* The task *
For the word "computer", report how many lines of the records below contain it, and nothing more.

+++ Source data +++

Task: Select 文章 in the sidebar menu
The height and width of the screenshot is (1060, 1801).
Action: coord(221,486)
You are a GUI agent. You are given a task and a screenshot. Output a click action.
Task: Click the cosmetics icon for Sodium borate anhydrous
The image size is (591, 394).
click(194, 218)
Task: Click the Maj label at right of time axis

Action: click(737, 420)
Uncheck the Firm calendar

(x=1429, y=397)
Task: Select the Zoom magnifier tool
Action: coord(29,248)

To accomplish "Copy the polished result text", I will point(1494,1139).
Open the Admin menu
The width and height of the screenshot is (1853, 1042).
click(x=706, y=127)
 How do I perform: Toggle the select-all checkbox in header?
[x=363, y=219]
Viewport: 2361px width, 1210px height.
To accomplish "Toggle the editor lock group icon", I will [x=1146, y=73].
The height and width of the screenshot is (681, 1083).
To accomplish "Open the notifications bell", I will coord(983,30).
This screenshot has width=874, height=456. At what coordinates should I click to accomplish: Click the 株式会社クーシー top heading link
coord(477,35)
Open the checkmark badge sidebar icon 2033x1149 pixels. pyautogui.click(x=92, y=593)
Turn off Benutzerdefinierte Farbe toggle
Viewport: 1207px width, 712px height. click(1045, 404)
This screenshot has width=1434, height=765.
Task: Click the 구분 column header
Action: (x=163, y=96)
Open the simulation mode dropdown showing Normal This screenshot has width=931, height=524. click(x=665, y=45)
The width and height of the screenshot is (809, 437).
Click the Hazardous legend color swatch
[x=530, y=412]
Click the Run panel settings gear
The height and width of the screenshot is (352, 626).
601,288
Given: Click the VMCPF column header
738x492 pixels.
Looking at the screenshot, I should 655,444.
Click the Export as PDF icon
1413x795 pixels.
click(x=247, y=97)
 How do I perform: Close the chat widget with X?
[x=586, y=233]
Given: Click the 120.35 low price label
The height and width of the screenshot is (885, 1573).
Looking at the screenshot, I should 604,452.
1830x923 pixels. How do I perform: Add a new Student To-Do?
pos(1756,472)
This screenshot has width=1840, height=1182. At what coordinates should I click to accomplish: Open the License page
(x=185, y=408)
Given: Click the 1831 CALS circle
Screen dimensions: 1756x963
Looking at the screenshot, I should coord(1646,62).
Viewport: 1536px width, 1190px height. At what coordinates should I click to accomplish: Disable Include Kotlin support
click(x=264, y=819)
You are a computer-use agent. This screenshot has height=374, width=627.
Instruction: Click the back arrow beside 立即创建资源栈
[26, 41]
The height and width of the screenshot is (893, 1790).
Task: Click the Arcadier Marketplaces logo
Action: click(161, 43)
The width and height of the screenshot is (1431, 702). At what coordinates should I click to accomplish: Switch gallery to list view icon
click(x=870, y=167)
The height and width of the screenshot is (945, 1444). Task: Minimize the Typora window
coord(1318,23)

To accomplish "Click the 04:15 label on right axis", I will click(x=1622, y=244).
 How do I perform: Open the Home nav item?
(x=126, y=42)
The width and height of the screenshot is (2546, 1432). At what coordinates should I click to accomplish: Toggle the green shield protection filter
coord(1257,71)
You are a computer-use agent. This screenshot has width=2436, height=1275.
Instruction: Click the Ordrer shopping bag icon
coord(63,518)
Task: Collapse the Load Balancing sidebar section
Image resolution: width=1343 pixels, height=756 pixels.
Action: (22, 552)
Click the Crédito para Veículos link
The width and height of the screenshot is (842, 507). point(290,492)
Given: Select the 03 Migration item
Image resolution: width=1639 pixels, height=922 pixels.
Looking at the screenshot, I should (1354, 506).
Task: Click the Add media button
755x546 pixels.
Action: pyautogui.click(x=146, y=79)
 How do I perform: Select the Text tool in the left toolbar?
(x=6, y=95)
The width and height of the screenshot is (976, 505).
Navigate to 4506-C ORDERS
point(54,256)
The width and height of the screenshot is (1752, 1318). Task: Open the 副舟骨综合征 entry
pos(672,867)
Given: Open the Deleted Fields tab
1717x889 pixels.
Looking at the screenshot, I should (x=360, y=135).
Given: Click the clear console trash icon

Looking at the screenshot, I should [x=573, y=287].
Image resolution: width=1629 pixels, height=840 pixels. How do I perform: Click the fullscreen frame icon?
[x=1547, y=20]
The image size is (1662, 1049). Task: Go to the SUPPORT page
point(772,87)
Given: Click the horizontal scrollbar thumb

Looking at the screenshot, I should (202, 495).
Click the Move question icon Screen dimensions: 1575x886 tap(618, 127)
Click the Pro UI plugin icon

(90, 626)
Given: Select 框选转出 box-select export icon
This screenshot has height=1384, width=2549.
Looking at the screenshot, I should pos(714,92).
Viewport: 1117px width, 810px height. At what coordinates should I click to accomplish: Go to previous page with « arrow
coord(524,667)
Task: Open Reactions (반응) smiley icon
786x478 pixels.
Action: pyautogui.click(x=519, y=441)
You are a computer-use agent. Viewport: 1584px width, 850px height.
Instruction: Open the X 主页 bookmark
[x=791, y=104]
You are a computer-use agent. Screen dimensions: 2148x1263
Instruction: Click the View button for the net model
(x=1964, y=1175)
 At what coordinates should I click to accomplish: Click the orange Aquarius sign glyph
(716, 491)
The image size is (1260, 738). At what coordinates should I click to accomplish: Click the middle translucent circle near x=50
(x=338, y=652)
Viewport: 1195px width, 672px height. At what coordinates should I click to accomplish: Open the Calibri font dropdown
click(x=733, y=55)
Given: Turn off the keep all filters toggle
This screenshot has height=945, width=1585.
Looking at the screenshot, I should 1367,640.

+++

* Response below *
4